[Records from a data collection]
□ □ □

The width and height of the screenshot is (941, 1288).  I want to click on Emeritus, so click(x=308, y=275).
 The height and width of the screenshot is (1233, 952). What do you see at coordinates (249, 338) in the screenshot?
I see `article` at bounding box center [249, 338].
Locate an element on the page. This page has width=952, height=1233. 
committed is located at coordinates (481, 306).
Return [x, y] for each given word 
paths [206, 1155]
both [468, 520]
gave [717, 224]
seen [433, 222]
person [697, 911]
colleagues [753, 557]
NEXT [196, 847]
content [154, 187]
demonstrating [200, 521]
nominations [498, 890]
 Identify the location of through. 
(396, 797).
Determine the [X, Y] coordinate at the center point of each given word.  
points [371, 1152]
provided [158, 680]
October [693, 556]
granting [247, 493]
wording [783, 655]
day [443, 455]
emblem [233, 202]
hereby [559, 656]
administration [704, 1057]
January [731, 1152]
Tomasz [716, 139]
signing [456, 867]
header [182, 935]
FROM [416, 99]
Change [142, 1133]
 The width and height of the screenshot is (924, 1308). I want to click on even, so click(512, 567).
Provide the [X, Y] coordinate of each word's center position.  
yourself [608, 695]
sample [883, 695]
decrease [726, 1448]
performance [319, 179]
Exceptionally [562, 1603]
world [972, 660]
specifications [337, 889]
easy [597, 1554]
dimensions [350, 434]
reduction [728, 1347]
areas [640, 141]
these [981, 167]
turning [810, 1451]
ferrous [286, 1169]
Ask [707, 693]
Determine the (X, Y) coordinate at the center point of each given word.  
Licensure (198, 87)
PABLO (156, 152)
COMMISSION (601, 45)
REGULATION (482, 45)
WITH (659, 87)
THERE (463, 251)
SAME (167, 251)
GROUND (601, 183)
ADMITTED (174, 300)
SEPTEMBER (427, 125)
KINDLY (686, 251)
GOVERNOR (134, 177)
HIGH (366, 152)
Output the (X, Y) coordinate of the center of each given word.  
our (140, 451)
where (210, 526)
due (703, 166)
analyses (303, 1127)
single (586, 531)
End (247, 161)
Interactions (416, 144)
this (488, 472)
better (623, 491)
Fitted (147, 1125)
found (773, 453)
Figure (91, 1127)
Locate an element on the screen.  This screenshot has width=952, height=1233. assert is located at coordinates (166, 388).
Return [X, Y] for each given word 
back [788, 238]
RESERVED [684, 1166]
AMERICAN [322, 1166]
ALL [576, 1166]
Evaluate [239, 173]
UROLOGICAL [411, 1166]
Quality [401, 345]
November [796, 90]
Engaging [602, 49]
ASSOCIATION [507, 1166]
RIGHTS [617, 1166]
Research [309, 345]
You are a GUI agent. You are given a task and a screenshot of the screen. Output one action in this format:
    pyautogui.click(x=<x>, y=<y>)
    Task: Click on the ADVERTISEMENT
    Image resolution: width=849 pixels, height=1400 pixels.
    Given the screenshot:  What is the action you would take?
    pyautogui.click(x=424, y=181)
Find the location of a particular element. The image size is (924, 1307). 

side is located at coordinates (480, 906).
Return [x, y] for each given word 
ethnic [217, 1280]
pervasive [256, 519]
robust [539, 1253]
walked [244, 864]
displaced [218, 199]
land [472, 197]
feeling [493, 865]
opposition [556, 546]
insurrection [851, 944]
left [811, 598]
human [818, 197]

□ □ □

_REQUEST_
Reproduce every one of the records above word for word.

_RESULT OF THE EXERCISE_
The width and height of the screenshot is (941, 1288).  I want to click on Emeritus, so click(x=308, y=275).
 The height and width of the screenshot is (1233, 952). What do you see at coordinates (249, 338) in the screenshot?
I see `article` at bounding box center [249, 338].
Locate an element on the page. This page has width=952, height=1233. 
committed is located at coordinates (481, 306).
Return [x, y] for each given word 
paths [206, 1155]
both [468, 520]
gave [717, 224]
seen [433, 222]
person [697, 911]
colleagues [753, 557]
NEXT [196, 847]
content [154, 187]
demonstrating [200, 521]
nominations [498, 890]
 Identify the location of through. 
(396, 797).
Determine the [X, Y] coordinate at the center point of each given word.  
points [371, 1152]
provided [158, 680]
October [693, 556]
granting [247, 493]
wording [783, 655]
day [443, 455]
emblem [233, 202]
hereby [559, 656]
administration [704, 1057]
January [731, 1152]
Tomasz [716, 139]
signing [456, 867]
header [182, 935]
FROM [416, 99]
Change [142, 1133]
 The width and height of the screenshot is (924, 1308). I want to click on even, so click(512, 567).
Provide the [X, Y] coordinate of each word's center position.  
yourself [608, 695]
sample [883, 695]
decrease [726, 1448]
performance [319, 179]
Exceptionally [562, 1603]
world [972, 660]
specifications [337, 889]
easy [597, 1554]
dimensions [350, 434]
reduction [728, 1347]
areas [640, 141]
these [981, 167]
turning [810, 1451]
ferrous [286, 1169]
Ask [707, 693]
Determine the (X, Y) coordinate at the center point of each given word.  
Licensure (198, 87)
PABLO (156, 152)
COMMISSION (601, 45)
REGULATION (482, 45)
WITH (659, 87)
THERE (463, 251)
SAME (167, 251)
GROUND (601, 183)
ADMITTED (174, 300)
SEPTEMBER (427, 125)
KINDLY (686, 251)
GOVERNOR (134, 177)
HIGH (366, 152)
Output the (X, Y) coordinate of the center of each given word.  
our (140, 451)
where (210, 526)
due (703, 166)
analyses (303, 1127)
single (586, 531)
End (247, 161)
Interactions (416, 144)
this (488, 472)
better (623, 491)
Fitted (147, 1125)
found (773, 453)
Figure (91, 1127)
Locate an element on the screen.  This screenshot has width=952, height=1233. assert is located at coordinates (166, 388).
Return [X, Y] for each given word 
back [788, 238]
RESERVED [684, 1166]
AMERICAN [322, 1166]
ALL [576, 1166]
Evaluate [239, 173]
UROLOGICAL [411, 1166]
Quality [401, 345]
November [796, 90]
Engaging [602, 49]
ASSOCIATION [507, 1166]
RIGHTS [617, 1166]
Research [309, 345]
You are a GUI agent. You are given a task and a screenshot of the screen. Output one action in this format:
    pyautogui.click(x=<x>, y=<y>)
    Task: Click on the ADVERTISEMENT
    Image resolution: width=849 pixels, height=1400 pixels.
    Given the screenshot:  What is the action you would take?
    pyautogui.click(x=424, y=181)
Find the location of a particular element. The image size is (924, 1307). 

side is located at coordinates (480, 906).
Return [x, y] for each given word 
ethnic [217, 1280]
pervasive [256, 519]
robust [539, 1253]
walked [244, 864]
displaced [218, 199]
land [472, 197]
feeling [493, 865]
opposition [556, 546]
insurrection [851, 944]
left [811, 598]
human [818, 197]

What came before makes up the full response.